Australia Ammonia/CO2

Five of Japanese OEM Mayekawa’s “NewTon” ammonia/CO2 industrial refrigeration systems were installed at a newly built cold storage and distribution center in Western Sydney, Australia, in July, by Tri Tech Refrigeration Australia, the installation contractor for the project.

These are the first NewTon systems to be installed in Australia.

The end user is a large multinational membership-based retailer that has been using third-party warehousing for refrigerated and non-refrigerated goods distributed to its retail outlets, explained Mack Hajjar, Projects Engineer for Tri Tech Refrigeration Australia. “Given the number of existing retail outlets that they have, with plans for more, the end user decided to build their own distribution center.”

Basil McKinley Consulting prepared the project heat loads and specification while Mayekawa Japan managed the equipment selection and conceptual design. Tri Tech Refrigeration Australia handled the detailed design, installation and commissioning.

Three medium temperature NewTon-C units supply 708kW (201.3TR) of cooling capacity at 2°C (35.6°F) for the chilled storage area of the facility, which measures around 28,975m3 (1,023,242ft3). In addition, two low temperature NewTon R6000 units supply 198kW (56.3TR) of cooling capacity at -24°C (-11.2°F) for the frozen storage area of the facility, which measures around 15,119m3 (533,922ft3).

The decision to use the NewTons, Hajjar said, was motivated by the customer’s requirements for safety and system redundancy.

One of the advantages of the NewTon system is that it employs CO2 as a secondary refrigerant, reducing the overall ammonia charge and keeping it confined to the plant room. “The severity of an ammonia leak is further reduced because the total charge is distributed amongst several NewTon packages that in turn use semi-hermetic compressors which eliminates the risk of any shaft seal leaks,” said Hajjar.

“These compressors are advanced; they have no shaft seal, no slide valve, are fully speed controlled, and use permanent magnet motors. It is good to see new technology like this come into the Australian market,” he added.

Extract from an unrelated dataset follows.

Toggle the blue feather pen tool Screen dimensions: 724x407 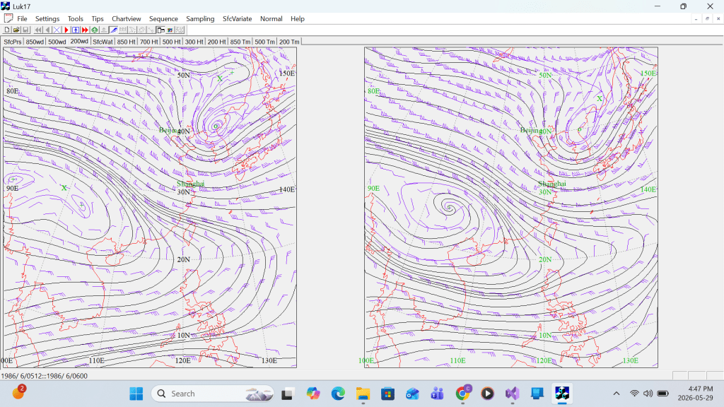point(114,30)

There is a high level of redundancy built into the design as per the customer’s requirements, explained Basil McKinley, the principal refrigeration consultant for the project. “One of the R6000 units provides 100% redundancy for the low- temperature system, as well as providing back-up for the medium-temperature system via a heat exchanger if required,” he said.

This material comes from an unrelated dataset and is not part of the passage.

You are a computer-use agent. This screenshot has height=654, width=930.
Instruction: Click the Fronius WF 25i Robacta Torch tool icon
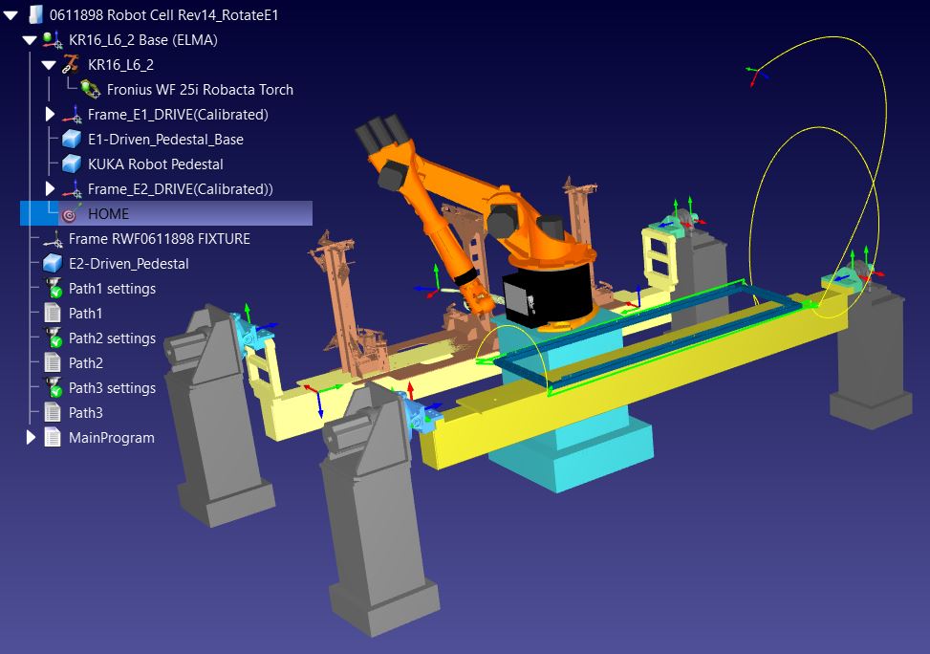tap(91, 90)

“This also slows the CO2 pressure rise in the medium-temperature system in the event of power failure by using the thermal mass of the freezer store,” McKinley added. “The standby diesel generator only needs sufficient capacity to drive a low-temperature CO2 pump and the fans of one freezer store evaporator to keep both CO2 systems below design pressure during an extended power outage.”

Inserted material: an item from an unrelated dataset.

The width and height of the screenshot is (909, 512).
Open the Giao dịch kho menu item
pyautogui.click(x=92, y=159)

Compared to a traditional ammonia-pumped circulation system, the two NewTon R6000 units for the frozen storage area reduce the amount of ammonia from an estimated 1,900kg (4,189lbs) to 100kg (220lbs), according to Peter O’Neill, General Sales Manager for Mayekawa Australia, who spoke about the project during ATMOsphere Australia, held this past May in Melbourne. The CO2 charge in this case is 1,300kg (2,866lbs).

First proposed over two years ago, the project entered its final installation stages in June and was commissioned in late July. Commissioning support was provided by Mayekawa Japan.

Regarding estimates on future energy performance, Hajjar said that “based on energy usage data obtained so far, overall typical compressor consumption is considerably lower than a conventional two-stage pumped ammonia plant servicing an industrial cold store of a similar size.”

There were several challenges during installation and commissioning, Hajjar acknowledged, including providing elevation between the NewTon packages and CO2 pump stations; in this project that was done with structural steelwork. ”Balancing water flows to optimize heat rejection/efficiency and maintaining adequate defrost temperatures were managed through commissioning and programming,” Hajjar said.

Staging multiple NewTon units to maintain efficiency and part loading were also managed through commissioning and programming, added Hajjar.

Hajjar expects that, with regular preventative maintenance and ongoing manu- facturer-recommended service, “the plant is expected to perform as designed for over 25 years, which is typical for industrial refrigeration plants.”

Mayekawa expects to sell 330 sets of its NewTon ammonia/CO2 cooling systems this fiscal year (April 2019 through March 2020), the company said in an interview conducted at its Moriya production facility in August. (The number of sets is equal to the number of compressors used; some NewTon units contain more than one compressor.) This would bring the total number of sets sold past 2,000 (95% in Japan) since the system was introduced in 2008.